Peichl: Eigentlich nicht. Wir wissen, dass Steuervermeidung ein großes Thema ist und sich Konzerne und vermögende Personen eine ganze Menge einfallen lassen. Das Phänomen Steueroasen ist weitverbreitet.

STANDARD: Warum werden diese Oasen nicht trockengelegt?

Peichl: Wenn Regierungen das wollten, könnte man eine Quellenbesteuerung des Kapitals einführen oder eine Transaktionssteuer. Ich glaube allerdings, dass zur Durchsetzung der politische Wille fehlt. Die Arbeit der Finanzlobby ist dabei nicht zu unterschätzen. Man sollte diese Schlupflöcher zur Steuervermeidung schließen – auch für multinationale Konzerne. Bei Unternehmen stellt sich zusätzlich die Frage, ob es noch fairer Wettbewerb ist, wenn eines Steuern zahlen muss und das andere nicht.

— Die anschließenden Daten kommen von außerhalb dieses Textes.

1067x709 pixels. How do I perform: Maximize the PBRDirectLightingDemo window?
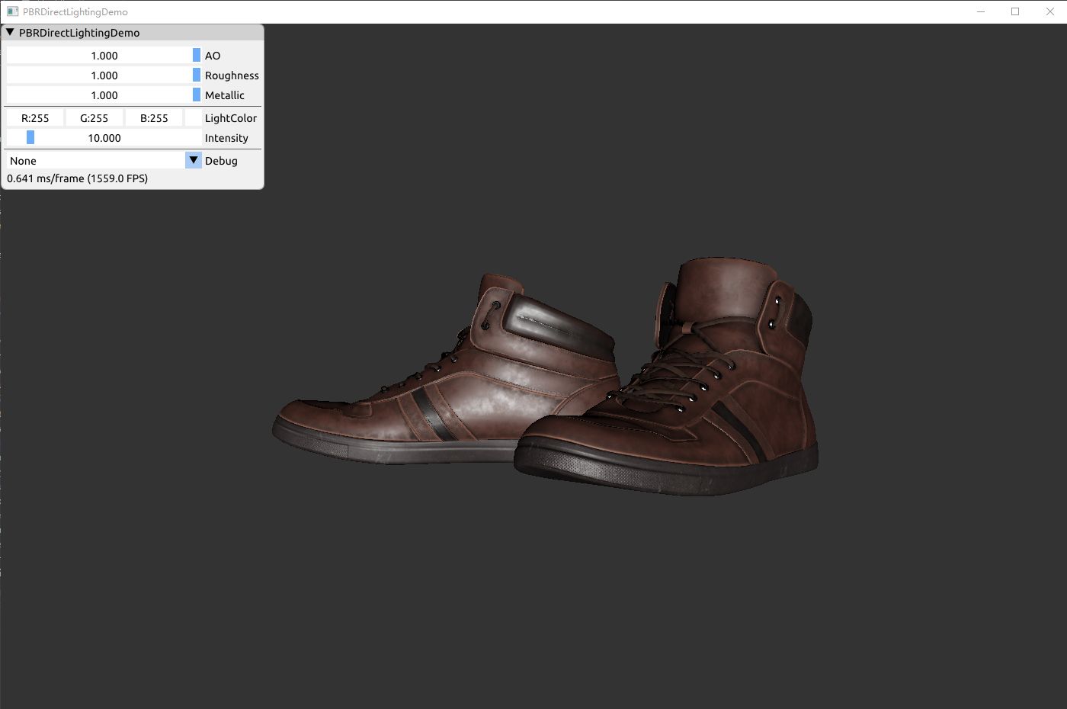pos(1015,11)
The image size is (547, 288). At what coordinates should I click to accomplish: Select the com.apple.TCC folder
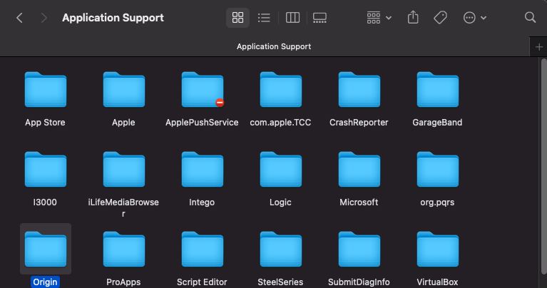point(280,91)
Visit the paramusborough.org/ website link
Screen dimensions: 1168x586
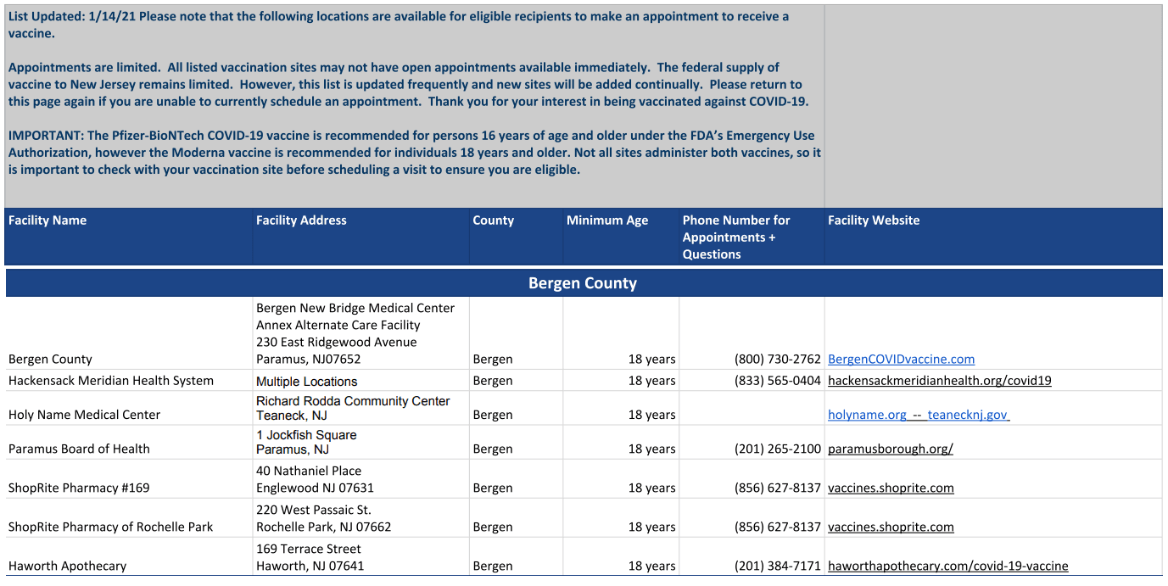click(x=890, y=449)
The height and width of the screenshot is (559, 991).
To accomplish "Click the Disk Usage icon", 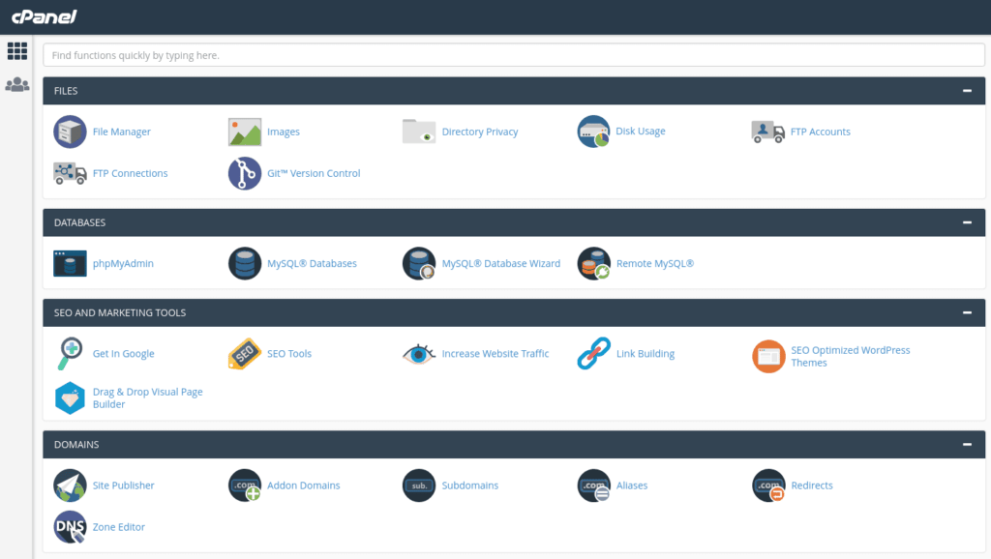I will coord(593,132).
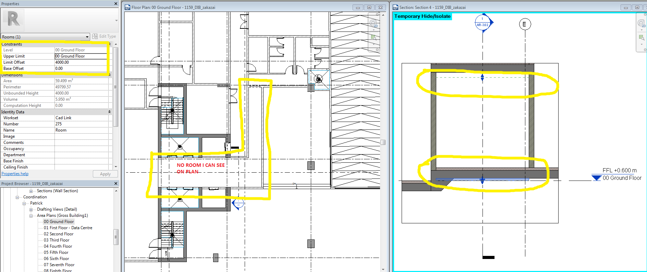
Task: Expand Sections (Wall Section) tree node
Action: tap(31, 191)
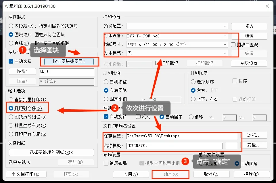
Task: Click the 变量 button
Action: (x=255, y=145)
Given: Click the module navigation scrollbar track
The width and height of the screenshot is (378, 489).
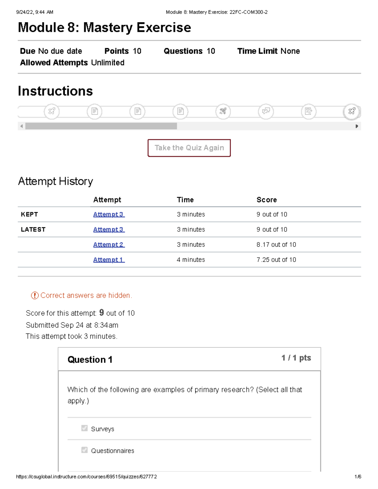Looking at the screenshot, I should (x=101, y=126).
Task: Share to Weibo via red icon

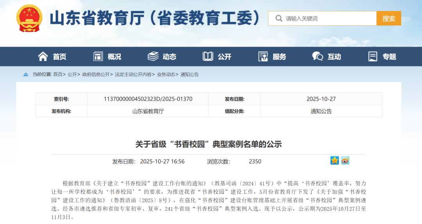Action: [345, 161]
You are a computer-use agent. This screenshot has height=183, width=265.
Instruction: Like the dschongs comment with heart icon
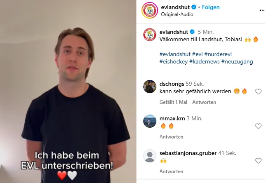click(258, 92)
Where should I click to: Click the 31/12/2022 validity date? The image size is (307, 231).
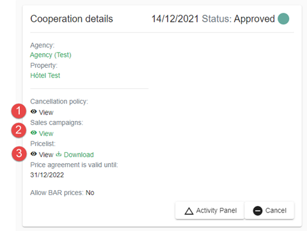47,175

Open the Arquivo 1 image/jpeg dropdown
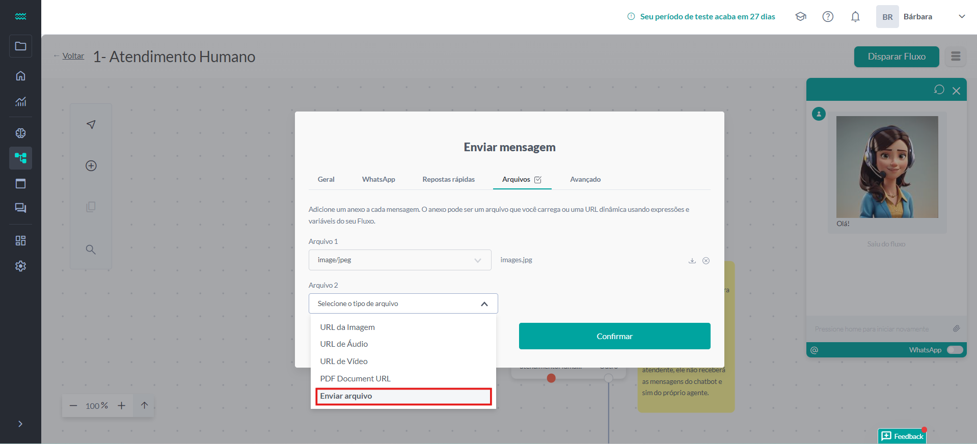coord(399,260)
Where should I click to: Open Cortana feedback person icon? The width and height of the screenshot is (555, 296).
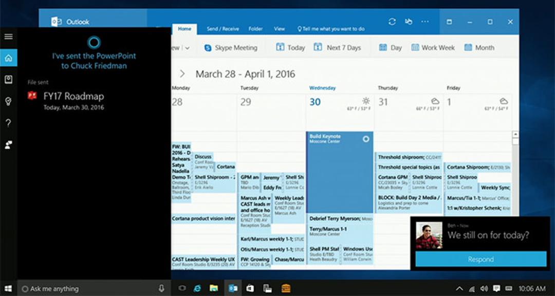coord(9,144)
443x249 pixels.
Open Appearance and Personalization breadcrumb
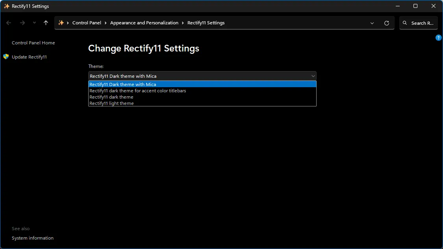(144, 23)
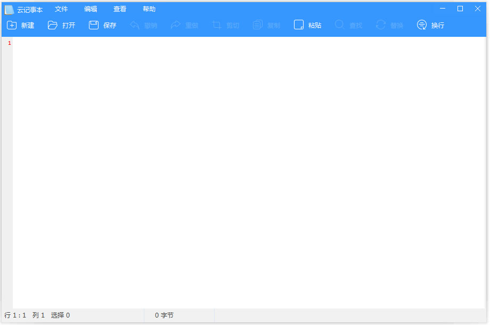Click the 行 1:1 position indicator
490x325 pixels.
coord(15,315)
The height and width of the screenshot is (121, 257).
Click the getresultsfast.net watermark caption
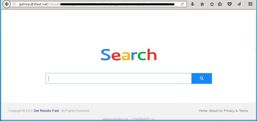point(129,119)
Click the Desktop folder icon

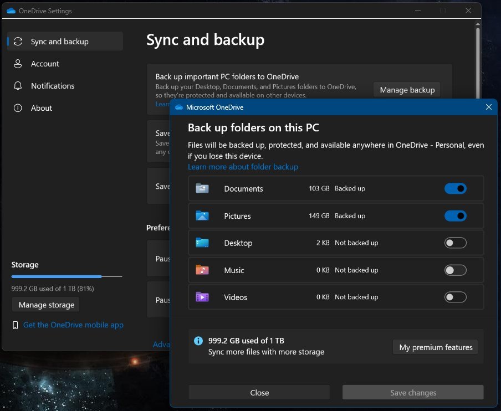[202, 243]
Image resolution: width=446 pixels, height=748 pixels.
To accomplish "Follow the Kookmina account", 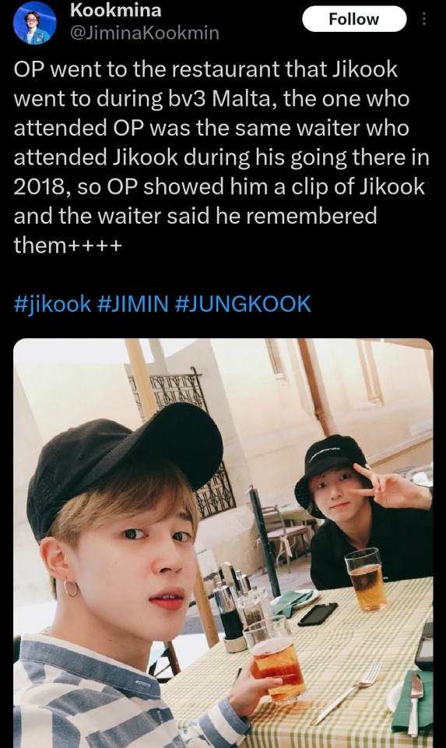I will [x=354, y=19].
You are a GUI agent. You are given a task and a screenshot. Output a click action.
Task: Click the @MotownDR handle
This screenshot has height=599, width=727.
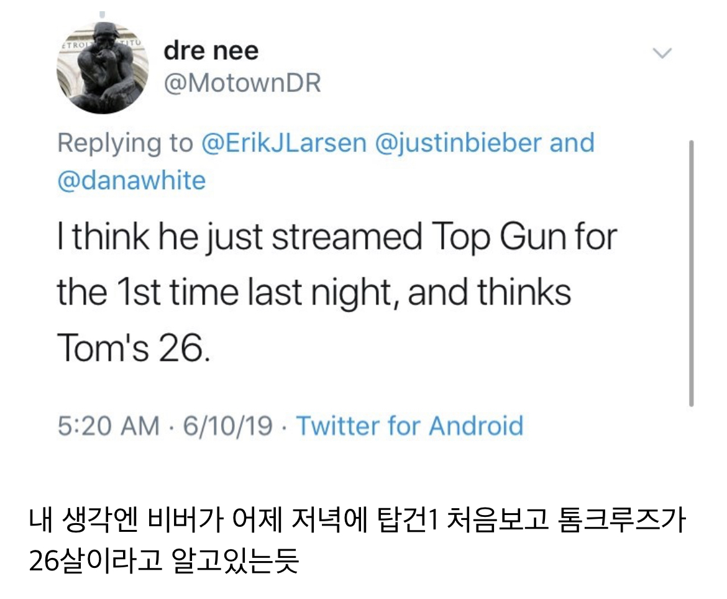242,83
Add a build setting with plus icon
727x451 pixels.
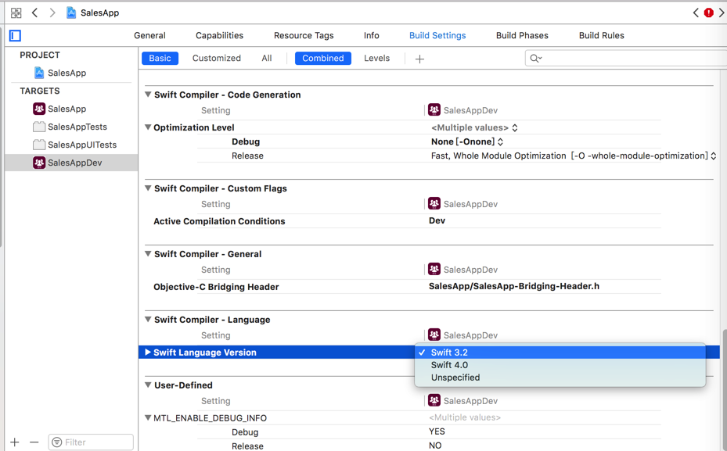[419, 59]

STANDARD: Ist die 13-Milliarden-Euro-Steuernachzahlung für Apple ein Schritt in die richtige Richtung?

Peichl: Die Steuernachzahlung ist gerechtfertigt, Apple hat einen unrechtmäßigen Vorteil erhalten. Inwieweit die Nachzahlung zur Reduktion von Ungleichheit führt, wird davon abhängen, wie die zusätzlichen Einnahmen verwendet werden.

STANDARD: Verhält sich Irland unsolidarisch gegenüber den anderen EU-Staaten, wenn es gegen die Entscheidung beruft?

Peichl: Ja, absolut. Aber das ist nichts Neues. Irland hat sich schon vorher unsolidarisch verhalten, als es Apple diese Subventionen bzw. Schlupflöcher gewährt hat.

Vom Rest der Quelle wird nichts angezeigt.